Oct 16, 2023 - Sports

Flag football, lacrosse among sports added to 2028 Olympics

Unveiling of the new sports for the 2028 Olympics in Los Angeles.

A digital display shows the game of Flag football for its feature as one of five new sports at the 2028 Olympic Games in Los Angeles, during the second day of the 141st International Olympic Committee (IOC) session in Mumbai on Oct. 16. Photo: INDRANIL MUKHERJEE / AFP via Getty Images

Two sports will make their Olympic debuts at the 2028 Los Angeles games, and three others will be returning to the international competition.

Driving the news: Teams will be competing at baseball and softball, cricket, lacrosse, flag football and squash in the 2028 summer games, the organizing committee announced on Monday.

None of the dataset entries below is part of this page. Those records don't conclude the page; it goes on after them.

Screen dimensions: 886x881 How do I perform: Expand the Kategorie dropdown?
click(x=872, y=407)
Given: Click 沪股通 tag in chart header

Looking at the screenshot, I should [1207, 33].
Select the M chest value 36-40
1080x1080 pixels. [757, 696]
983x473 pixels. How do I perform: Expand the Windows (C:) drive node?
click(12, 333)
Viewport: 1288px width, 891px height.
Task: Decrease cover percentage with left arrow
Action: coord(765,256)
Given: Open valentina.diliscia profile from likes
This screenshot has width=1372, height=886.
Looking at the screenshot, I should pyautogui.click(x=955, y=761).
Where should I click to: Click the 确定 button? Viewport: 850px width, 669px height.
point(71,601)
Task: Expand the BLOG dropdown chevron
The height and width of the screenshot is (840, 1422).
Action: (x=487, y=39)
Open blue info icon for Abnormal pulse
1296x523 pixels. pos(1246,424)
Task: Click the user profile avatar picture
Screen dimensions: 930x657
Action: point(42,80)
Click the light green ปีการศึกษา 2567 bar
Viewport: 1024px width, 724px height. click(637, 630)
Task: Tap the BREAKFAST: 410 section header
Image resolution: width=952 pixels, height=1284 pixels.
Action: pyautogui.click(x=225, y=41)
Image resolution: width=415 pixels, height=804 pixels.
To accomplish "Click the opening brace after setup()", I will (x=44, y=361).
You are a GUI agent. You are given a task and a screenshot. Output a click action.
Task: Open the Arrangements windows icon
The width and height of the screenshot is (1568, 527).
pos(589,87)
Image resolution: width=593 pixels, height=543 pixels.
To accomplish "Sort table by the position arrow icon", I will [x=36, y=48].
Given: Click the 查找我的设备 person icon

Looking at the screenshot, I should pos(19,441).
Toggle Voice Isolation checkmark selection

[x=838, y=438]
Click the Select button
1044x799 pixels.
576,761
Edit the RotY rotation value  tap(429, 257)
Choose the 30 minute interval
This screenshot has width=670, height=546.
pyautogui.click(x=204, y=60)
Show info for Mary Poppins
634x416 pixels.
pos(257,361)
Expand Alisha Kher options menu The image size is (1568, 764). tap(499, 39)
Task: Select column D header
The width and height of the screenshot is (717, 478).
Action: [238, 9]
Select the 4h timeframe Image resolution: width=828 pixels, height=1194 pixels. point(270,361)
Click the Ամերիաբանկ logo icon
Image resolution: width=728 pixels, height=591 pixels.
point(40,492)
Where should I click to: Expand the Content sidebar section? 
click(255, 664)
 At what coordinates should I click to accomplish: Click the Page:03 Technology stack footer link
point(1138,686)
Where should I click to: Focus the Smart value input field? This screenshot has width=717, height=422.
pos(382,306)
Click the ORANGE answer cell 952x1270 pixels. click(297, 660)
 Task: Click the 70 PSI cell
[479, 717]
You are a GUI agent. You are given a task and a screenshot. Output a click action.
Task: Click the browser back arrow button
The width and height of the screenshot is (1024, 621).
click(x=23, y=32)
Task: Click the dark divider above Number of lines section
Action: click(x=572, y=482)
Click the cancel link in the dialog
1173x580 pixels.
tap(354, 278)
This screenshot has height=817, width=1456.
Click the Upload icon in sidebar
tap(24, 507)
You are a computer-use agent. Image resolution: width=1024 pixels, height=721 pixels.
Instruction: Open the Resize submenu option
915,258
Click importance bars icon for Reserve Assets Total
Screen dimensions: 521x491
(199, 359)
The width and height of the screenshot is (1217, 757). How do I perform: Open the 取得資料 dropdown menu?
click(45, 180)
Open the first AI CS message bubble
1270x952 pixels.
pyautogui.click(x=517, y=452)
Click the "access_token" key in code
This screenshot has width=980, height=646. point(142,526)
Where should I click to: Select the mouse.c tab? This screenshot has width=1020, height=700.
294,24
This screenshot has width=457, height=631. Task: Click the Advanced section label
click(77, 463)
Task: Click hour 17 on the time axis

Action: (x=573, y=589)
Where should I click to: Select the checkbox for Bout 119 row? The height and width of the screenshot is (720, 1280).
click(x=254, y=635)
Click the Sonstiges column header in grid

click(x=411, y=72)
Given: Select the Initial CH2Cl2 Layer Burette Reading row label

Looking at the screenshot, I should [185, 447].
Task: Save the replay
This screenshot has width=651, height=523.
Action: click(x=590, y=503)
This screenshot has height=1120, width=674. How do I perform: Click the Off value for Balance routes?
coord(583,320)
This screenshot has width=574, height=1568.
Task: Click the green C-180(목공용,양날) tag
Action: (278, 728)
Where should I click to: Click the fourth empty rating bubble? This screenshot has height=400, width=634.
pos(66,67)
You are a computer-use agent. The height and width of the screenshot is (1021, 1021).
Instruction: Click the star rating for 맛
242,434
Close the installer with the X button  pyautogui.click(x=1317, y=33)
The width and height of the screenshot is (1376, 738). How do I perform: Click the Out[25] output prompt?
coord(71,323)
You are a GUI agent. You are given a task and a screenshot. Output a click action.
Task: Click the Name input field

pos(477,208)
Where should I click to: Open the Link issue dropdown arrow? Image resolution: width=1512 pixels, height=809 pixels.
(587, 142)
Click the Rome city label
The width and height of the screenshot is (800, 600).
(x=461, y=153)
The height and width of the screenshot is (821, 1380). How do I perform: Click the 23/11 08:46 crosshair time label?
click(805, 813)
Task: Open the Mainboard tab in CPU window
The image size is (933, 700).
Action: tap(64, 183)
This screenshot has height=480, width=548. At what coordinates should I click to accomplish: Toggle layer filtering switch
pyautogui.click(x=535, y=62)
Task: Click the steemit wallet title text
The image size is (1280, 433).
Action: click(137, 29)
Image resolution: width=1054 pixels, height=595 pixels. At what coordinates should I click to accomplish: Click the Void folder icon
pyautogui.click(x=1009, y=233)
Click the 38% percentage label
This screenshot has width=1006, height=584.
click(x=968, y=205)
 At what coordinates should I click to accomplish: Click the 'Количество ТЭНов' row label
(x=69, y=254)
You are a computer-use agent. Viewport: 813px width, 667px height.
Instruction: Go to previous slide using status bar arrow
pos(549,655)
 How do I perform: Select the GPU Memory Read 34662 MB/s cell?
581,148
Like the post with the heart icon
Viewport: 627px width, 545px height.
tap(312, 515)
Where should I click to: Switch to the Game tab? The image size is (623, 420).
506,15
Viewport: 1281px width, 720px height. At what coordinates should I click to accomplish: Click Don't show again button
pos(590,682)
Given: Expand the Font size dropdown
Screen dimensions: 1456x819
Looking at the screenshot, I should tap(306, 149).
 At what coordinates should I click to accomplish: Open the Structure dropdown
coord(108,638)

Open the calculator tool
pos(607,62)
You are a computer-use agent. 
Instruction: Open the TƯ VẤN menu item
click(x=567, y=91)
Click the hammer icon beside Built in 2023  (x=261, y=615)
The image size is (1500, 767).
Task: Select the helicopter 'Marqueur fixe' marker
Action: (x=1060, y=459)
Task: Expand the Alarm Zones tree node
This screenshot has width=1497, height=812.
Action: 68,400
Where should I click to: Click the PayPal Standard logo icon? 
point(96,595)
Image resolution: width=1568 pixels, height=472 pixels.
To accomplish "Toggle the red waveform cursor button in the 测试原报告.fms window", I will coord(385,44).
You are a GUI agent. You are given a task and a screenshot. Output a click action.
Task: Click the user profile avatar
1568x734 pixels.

  • It will be the first time flag football and squash are played at the Olympic level.

What they're saying: "The choice of these five new sports is in line with the American sports culture and will showcase iconic American sports to the world, while bringing international sports to the United States," International Olympic Committee President Thomas Bach said in a statement.

  • Olympics officials evaluated new sports on criteria that included gender equality, youth relevance, global appeal to fans and host country interest.

Flashback: Baseball and softball were most recently played at Tokyo 2020, where Japan beat the U.S. and won the gold medal.

  • Cricket was played at Paris 1900.
  • Lacrosse was played at St. Louis 1904 and London 1908.

Separately, modern pentathlon and weightlifting will also be on the 2028 slate of events, neither of which was part of the original program.

The big picture: The International Olympic Committee broke its usual process in deciding where to host the 2028 Olympics by awarding it at the same time as 2024.

  • Paris, which will host next year's Olympics, and Los Angeles both had strong bids in 2017.
  • "I have long believed that we have an incredible opportunity in Los Angeles to create the most compelling Games, not just for us, but for the world," said Casey Wasserman, chairperson of the 2028 Olympics, in a statement on Monday.